(Stored records)
***
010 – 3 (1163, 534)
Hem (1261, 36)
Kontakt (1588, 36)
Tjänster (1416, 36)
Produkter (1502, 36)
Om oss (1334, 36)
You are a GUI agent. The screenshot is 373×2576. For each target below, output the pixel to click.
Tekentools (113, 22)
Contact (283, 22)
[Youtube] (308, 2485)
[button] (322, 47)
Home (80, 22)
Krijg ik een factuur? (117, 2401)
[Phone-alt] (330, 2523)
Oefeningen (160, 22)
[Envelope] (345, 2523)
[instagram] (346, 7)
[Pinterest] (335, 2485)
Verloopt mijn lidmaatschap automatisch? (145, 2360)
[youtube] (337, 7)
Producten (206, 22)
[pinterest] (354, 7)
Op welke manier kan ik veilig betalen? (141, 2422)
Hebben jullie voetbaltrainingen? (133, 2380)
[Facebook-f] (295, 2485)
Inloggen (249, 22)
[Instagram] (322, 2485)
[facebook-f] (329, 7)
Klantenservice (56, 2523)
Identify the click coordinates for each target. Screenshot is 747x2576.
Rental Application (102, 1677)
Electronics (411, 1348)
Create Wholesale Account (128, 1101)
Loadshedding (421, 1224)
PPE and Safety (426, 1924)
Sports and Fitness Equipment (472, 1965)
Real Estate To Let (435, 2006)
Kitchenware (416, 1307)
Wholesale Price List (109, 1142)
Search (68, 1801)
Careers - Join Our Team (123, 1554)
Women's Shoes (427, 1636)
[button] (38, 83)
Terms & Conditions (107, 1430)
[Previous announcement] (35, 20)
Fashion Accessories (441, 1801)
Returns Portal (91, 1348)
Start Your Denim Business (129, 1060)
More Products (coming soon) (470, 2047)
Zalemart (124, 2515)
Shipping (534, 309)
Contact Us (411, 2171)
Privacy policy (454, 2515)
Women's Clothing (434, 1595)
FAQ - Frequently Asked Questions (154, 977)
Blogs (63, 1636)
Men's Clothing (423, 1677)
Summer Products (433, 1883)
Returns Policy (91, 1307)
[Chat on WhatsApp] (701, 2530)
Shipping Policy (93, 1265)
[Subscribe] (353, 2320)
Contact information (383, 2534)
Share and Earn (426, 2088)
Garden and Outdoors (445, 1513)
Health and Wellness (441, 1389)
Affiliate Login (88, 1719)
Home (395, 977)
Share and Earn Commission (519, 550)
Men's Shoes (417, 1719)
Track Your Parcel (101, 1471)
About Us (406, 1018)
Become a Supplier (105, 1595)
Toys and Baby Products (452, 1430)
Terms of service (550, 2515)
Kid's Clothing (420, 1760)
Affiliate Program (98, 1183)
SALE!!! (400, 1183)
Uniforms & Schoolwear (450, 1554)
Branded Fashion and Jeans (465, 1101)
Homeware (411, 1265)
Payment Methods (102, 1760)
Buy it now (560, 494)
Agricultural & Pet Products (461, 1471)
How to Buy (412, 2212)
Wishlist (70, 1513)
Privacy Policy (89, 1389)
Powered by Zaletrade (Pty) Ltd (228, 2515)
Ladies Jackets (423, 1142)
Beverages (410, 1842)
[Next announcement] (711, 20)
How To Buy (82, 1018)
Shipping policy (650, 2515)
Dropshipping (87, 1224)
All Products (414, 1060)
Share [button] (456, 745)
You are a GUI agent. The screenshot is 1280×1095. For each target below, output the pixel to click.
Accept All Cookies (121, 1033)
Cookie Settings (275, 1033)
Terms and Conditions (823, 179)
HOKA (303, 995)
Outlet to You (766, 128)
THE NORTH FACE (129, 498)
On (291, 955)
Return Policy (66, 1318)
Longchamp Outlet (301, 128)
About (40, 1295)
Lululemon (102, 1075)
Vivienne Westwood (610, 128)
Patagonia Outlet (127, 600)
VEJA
***
What is being asked: Show the lines from the data above that contain the string "below".

Answer for this exercise:
You are a GUI agent. The screenshot is 373×2576. For each target below, output the pixel to click.
You are a GUI agent. The screenshot is 1280×1095. For each target below, output the pixel to click.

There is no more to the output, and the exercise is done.